I’m at the airport – and I temporarily have wifi – so hopefully I’ll be able to fill in posts. Here we go with today’s originally scheduled programming. The badass superstar Courtney Milan. Really she needs no introduction. Although if you guys have any tips on how I might attempt to wow her (or at least not underwhelm her) I’d appreciate them – cuz I’m going to be seeing her! š
So with that er >.> intro – here’s Courtney!
Hi everyone. I’m an author. I happen to be hapa (my mother is Chinese), but I don’t want to talk about me today. Or my books. I want to talk about what I’m reading.
This year, I’ve been making an effort to diversify my reading. The thing is, I thought I was trying to do that in the past. I really did. I told myself that I was open to reading anything that came my way. I made a conscious effort to try and buy books that I knew were written by an author of color. But I went back through my “read” list for 2013, and my attempt to be open meant that less than 10% of my books were written by authors of color.
I realized that I can’t wait for a book to jump in front of my face. If I want to read diverse books, I’m going to have to actively search out authors of color. So in 2014, I’m reading one author of color for every book I read by a white author.
So, today, in honor of APAHM, I want to talk about some of the awesome books I’ve read that were written by Asian authors so far this year.
* Alisha Rai’s Bedroom Games series, going from Play with Me to Risk and Reward and ending with Bet on Me. What I love about these books is that they take the same couple and see them through different stages of their relationship–from first love to tentative commitment through the happily ever after. But Alisha Rai does this without using emotional manipulation or cliffhanger endings. Every book is satisfying. Each book brings the hero and heroine closer together. There’s a lot of conflict in these books–but I never felt that the couple was “backsliding” into their old ways that you thought they’d fixed up.

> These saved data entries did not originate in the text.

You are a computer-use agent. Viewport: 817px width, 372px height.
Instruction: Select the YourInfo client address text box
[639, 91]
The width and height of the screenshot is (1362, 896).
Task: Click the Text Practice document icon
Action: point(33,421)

* Zen Cho’s The Perilous Life of Jade Yeo. This is a wonderful historical romance between a Malaysian (but I believe ethnically Chinese) woman and an Indian man. It’s based on Jane Eyre–but a version of Jane Eyre where Jane doesn’t end up with Rochester, and when St. John offers to take her to India, it’s not to colonize and proselytize, it’s because it’s his home. I don’t know how to describe this book but it made me want to jump up and down and push this book into other people’s hands. Read it, read it, read it!
* Suleikha Snyder’s Bollywood and the Beast. Every good Beauty and the Beast tale features two people who are both outsiders in their own way, but react to their exclusion in ways that serve as a foil for each other. This book is a wonderful Beauty and the Beast story. I identified so much with Rocky/Rakhee–her hard work, which was so often dismissed by others, her feeling that she didn’t really fit any place. I just felt so protective of her.
* Did you know that Sherry Thomas has a new novella out? Claiming the Duchess is absolutely free, and it’s delightful. More than that, it’s an epistolary novella filled with her trademark wit. I can’t say much without giving out spoilers, but it was so, so lovely. So good that it made me reread her Fitzhugh Trilogy. Again.
* Amber Lin’s Giving it Up. When romances touch on sexual assault, they very often tend towards the stranger-danger sort of thing–some unknown, or barely known person assaulting the heroine. But statistically most rapes aren’t committed by strangers. I have a lot of thoughts about why romances tend to stranger-danger. I think, in part, it’s that the thought of rapes committed by dear friends make us (well, at least me) feel far more vulnerable. We want to believe that our friends would NEVER hurt us; if they do, it’s a double betrayal. This book has a raw honesty to it. If you are at all triggered by rape/sexual assault, this book WILL trigger you. This book has a difficult heroine, a very dark edge, and it delivers all the feels.
* I’m also super-excited about Sonali Dev’s upcoming A Bollywood Affair, a romance between a woman in an arranged marriage (she was married extremely young and she hasn’t seen her husband in 20 years–since she was four, so I assume the marriage hasn’t been consummated) and her husband’s brother who comes to serve her with divorce papers. Gah. That premise! I want to read it RIGHT NOW. But sadly, this is going to be out in October 2014.
For full disclosure, I should mention that I am friends with some of these authors–but I wouldn’t recommend a bad book to you.
I’m actively looking for more authors to read. Have someone to recommend? Let me know in the comments, and I will look them up.
So what recommendations do you have for Courtney? I’m curious too!